Report by Richard Geno
Another Conservative Forum packed house welcomed John Yoo, law professor at UC Berkeley. Professor Yoo, an expert on presidential executive power, discussed the various presidencies over the more than two centuries of American life. The title of his new book, "Crisis and Command: A History of Executive Power from George Washington to George W. Bush," served as the backdrop for his talk.
John started by talking about how different scholars look at presidents as time passes. He pointed out three presidents in particular who were not particularly popular when they left office who have moved into the top 10 of presidents as determined by historical scholars. Those three are Ronald Reagan, Harry Truman and Dwight Eisenhower.
He also referenced a recent survey conducted by Parade Magazine where their readers felt John Kennedy was the greatest president ever. He pointed out that Kennedy is one president who has significantly been diminished in the minds of scholars over the past twenty years. John listed the top ten greatest American presidents as determined by scholars as follows:
1. George Washington
2. Abraham Lincoln
3. Franklin Roosevelt
4. Thomas Jefferson
5. Teddy Roosevelt
6. Ronald Reagan
7. Harry Truman
8. Dwight Eisenhower
9. James Polk
10. Andrew Jackson
Professor Yoo pointed out that George Washington set the tone for the presidency for the next 200 years. He indicated that the founding fathers felt having Washington as the first president was more important than the Constitution itself. His "Neutrality Proclamation" was his greatest act, as he insisted that we stay out of the Napoleonic Wars.
Abraham Lincoln's Emancipation Proclamation freed the slaves in the South. It was also very important to Lincoln that the 13th Amendment was passed prior to the end of the Civil War.

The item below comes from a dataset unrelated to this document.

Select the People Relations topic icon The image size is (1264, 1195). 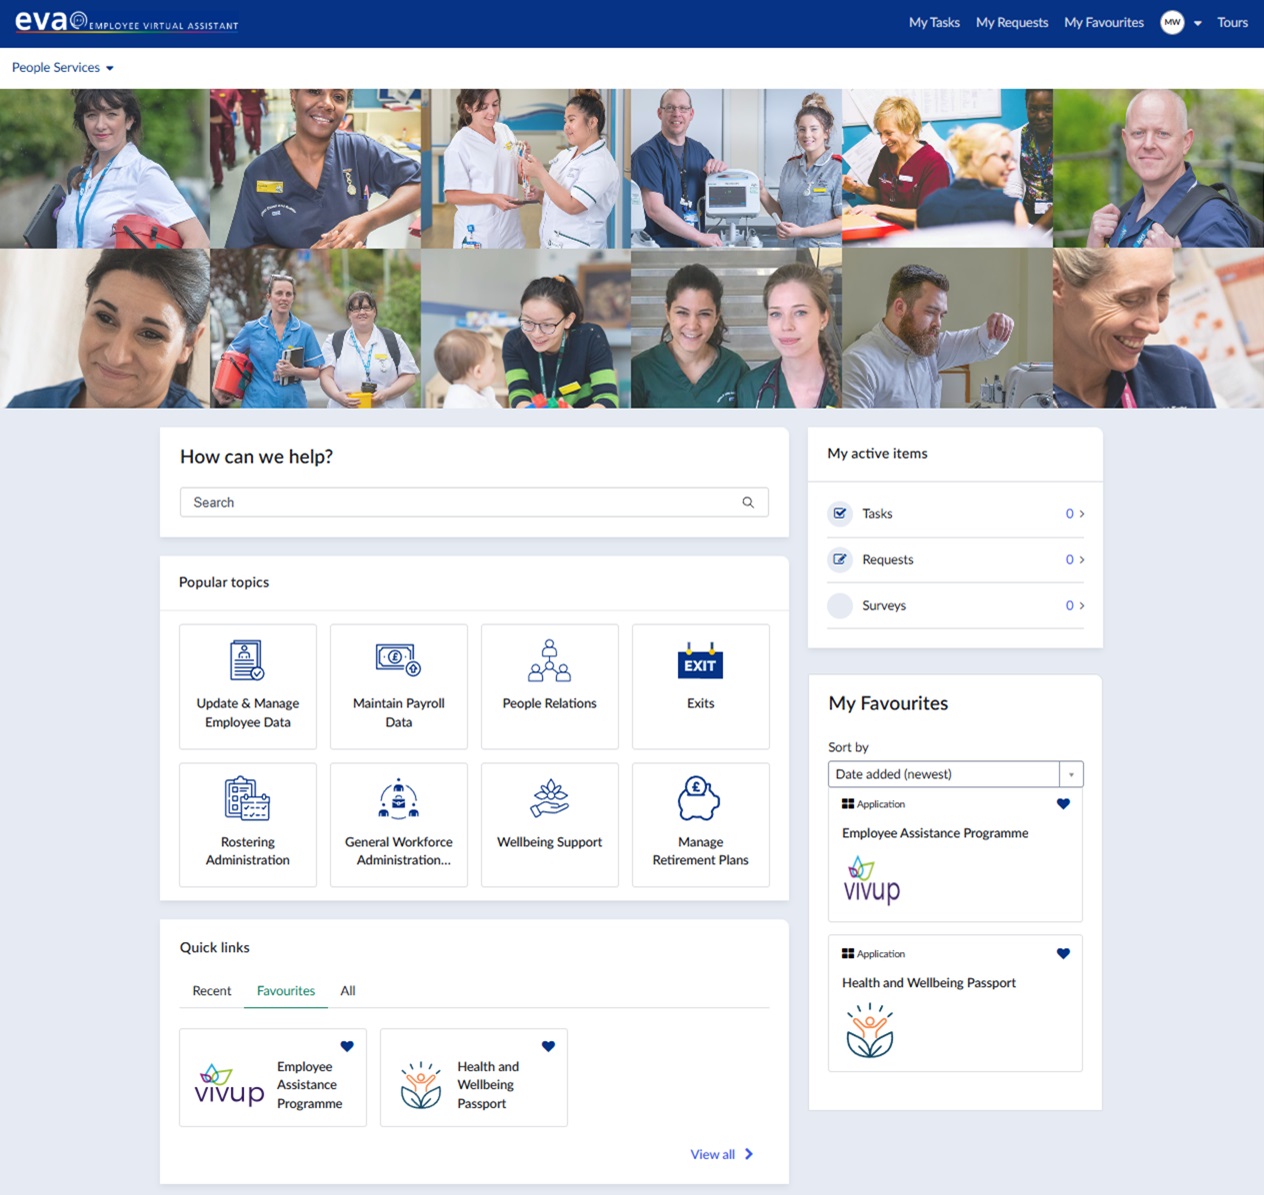(x=549, y=661)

Several things John Yoo said during the course of his presentation indicated that he had done his homework regarding The Conservative Forum. As he began his discussion on Franklin Roosevelt, he referenced that one of our recent speakers (Burt Folsom in February, 2011) had indicated that FDR was one of our worst presidents. As a conservative, John indicated that he might agree as it relates to his domestic policies; but that he felt FDR earned his standing as the third greatest president based on guiding the country through World War II.
He then transferred his attention to the four worst presidents led by James Buchanan. The other three were Franklin Pierce, James Madison and Andrew Johnson. Perhaps the biggest surprise on that list was to hear the name Madison, one of the key founding fathers. Despite being a key figure in the creation of the country, Madison was a very poor president.

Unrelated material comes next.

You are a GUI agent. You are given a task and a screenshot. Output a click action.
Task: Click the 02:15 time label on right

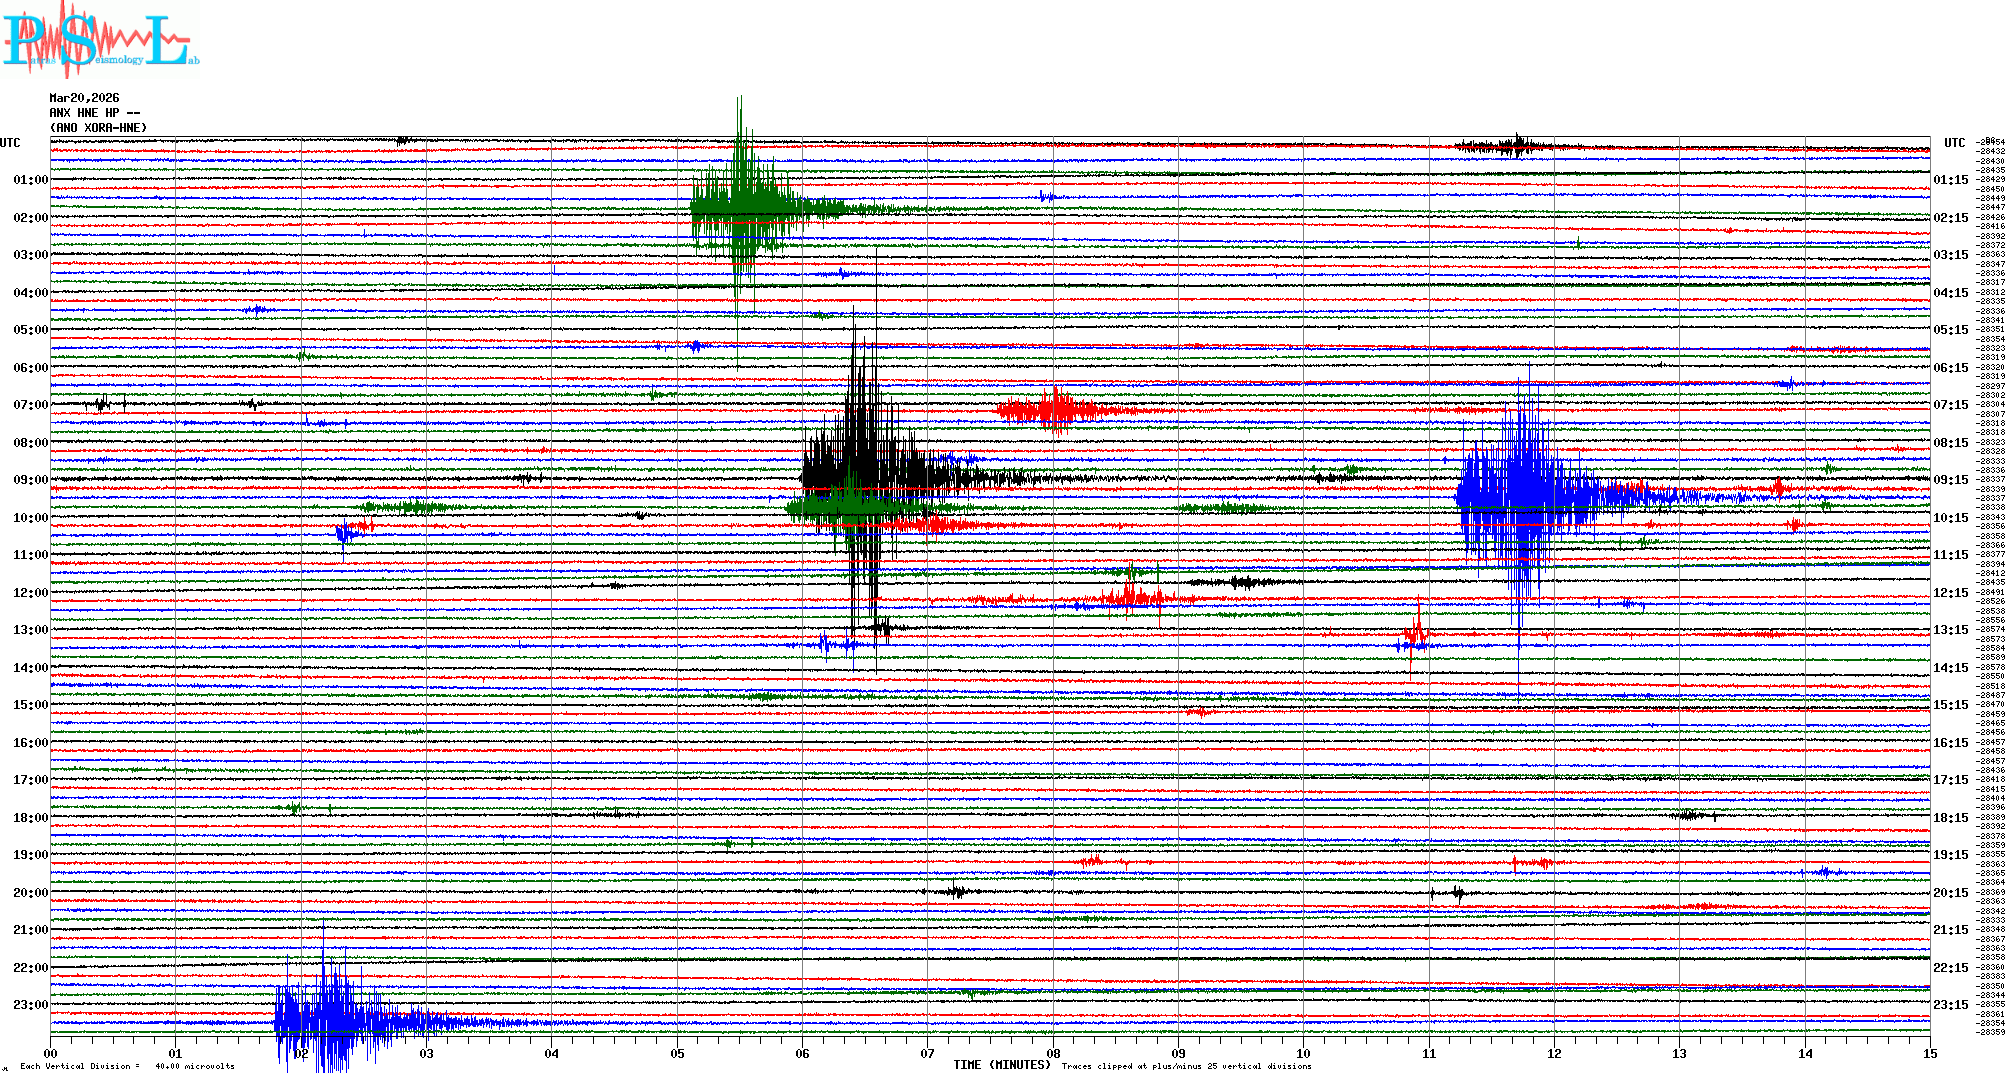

Indicating that he was philosophically opposed to virtually everything President Obama was doing as president, John did say that he was pleased that he had recently changed his mind regarding keeping Guantanamo open, and deciding to try the enemy combatants at a military tribunal rather than in the civil courts. The audience of approximately 275 people gave him a standing ovation when he finished his remarks.

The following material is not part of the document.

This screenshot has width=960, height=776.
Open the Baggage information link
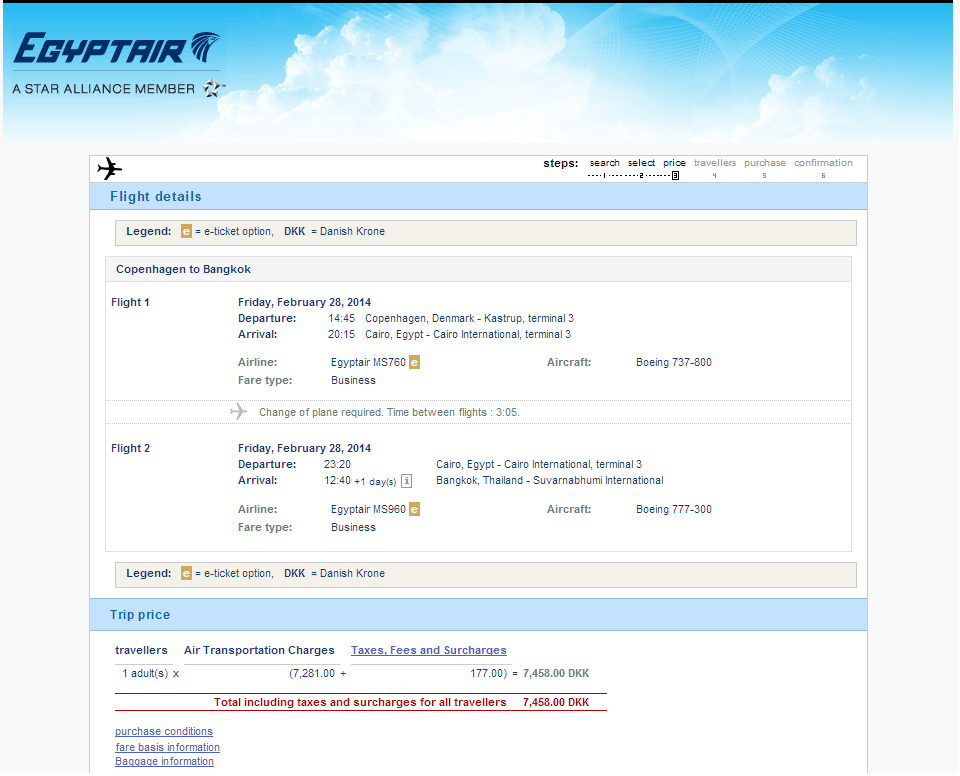click(164, 762)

For the first time in over seven years and our having 80 invited speakers, we drew the attention of demonstrators who made more than a half dozen attempts to silence John Yoo. Given his legal brief provided to President Bush in dealing with enemy combatants, John has been targeted by individuals who vehemently disagree with his opinion. He was very calm about the interruptions, given he has experienced this on many occasions. In the meantime, it was a first for us; and we want to reassure our members and guests that we have already taken many precautionary steps to minimize the impact if something like this should ever happen again.